Saturday, May 03, 2008
Four Observations About the Current Stock Market
1) Selling Pressure Has Abated - If you look at five-day money flows in the 30 Dow Industrials stocks (top chart), you can see that, since January, we've had reduced outflows from stocks. Indeed, during the month of April, we saw more inflows than outflows--particularly in the S&P 500 stock universe. As long as flows into stocks are improving, I find it difficult to sustain a bearish stance on the market.
2) Buying Pressure Is Modest - This is clear from the low level of recent positive readings in money flows (top chart), but also from overall advance-decline figures; cumulative NYSE TICK; and 52-week new high/low readings. This is because much of the recent market rise has featured sector rotations--flows of funds out of certain sectors and into others. While it seems clear that selling has abated, I find it difficult to anticipate a fresh bull market as long as much of the upside action is robbing one sector to pay another.

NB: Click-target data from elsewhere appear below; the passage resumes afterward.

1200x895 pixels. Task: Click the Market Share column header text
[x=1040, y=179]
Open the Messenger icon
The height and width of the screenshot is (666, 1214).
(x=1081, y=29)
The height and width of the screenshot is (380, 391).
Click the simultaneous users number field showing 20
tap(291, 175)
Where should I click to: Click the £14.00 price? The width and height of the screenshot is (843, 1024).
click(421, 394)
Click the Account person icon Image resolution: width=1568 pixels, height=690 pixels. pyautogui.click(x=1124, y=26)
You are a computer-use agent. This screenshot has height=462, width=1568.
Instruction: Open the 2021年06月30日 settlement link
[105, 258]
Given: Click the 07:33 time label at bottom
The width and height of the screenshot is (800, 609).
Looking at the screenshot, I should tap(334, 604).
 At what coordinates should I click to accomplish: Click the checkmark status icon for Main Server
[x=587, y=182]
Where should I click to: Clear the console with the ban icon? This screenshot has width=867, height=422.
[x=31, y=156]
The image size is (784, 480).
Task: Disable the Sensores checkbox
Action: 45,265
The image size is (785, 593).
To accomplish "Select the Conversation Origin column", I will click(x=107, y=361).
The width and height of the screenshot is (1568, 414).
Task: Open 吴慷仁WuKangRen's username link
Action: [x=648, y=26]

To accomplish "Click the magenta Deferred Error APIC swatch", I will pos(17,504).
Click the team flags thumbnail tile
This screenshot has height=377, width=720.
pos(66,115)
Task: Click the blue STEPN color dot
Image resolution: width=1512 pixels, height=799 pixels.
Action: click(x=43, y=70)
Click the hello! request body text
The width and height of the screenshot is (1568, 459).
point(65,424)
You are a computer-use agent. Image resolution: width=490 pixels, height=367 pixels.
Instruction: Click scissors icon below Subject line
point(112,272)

3) The Market Is Getting Stronger In Recent Days - Yes, the buying pressure is modest, but if you look at the percentage of S&P 500 stocks trading above their 200-day moving average, it has been steadily rising. An additional look at the excellent chart from Decision Point shows that we are coming off highly oversold levels in the percentage of issues trading above their 200-day average and are not yet near overbought levels. I noticed that we expanded to over 1900 new 20-day highs among NYSE, NASDAQ, and ASE issues on Friday. That's not how weak markets behave.
4) The Market Is Showing Underlying Long-Term Strength - We've had credit crises, a plunging dollar, a housing meltdown, concerns over investment bank failures, and an economic slowdown, but look closely at the long-term chart of the S&P 500 Index (bottom chart). The recent market decline has been small potatoes compared to the 2000-2003 rout. Could the economic situation get worse? Could the market turn tail and move lower? Of course. But, for now, in the face of major bearishness and quite a wall of worries, the market has held its own quite well. We are only about 10% from all time bull highs.
Bottom line: I think we'll need to see increased buying pressure to reach and sustain new bull highs in the broad market indexes, but I also think we'll need to see a resumption of increased selling pressure to take the market to fresh bear territory. With considerable sector rotation, it's a selective rally, with funds coming into beaten down consumer discretionary, technology, and financial shares. Investors may not have concluded that happy days are here again, but increasingly they're acting as if the financial world as we know it just may not come to an end.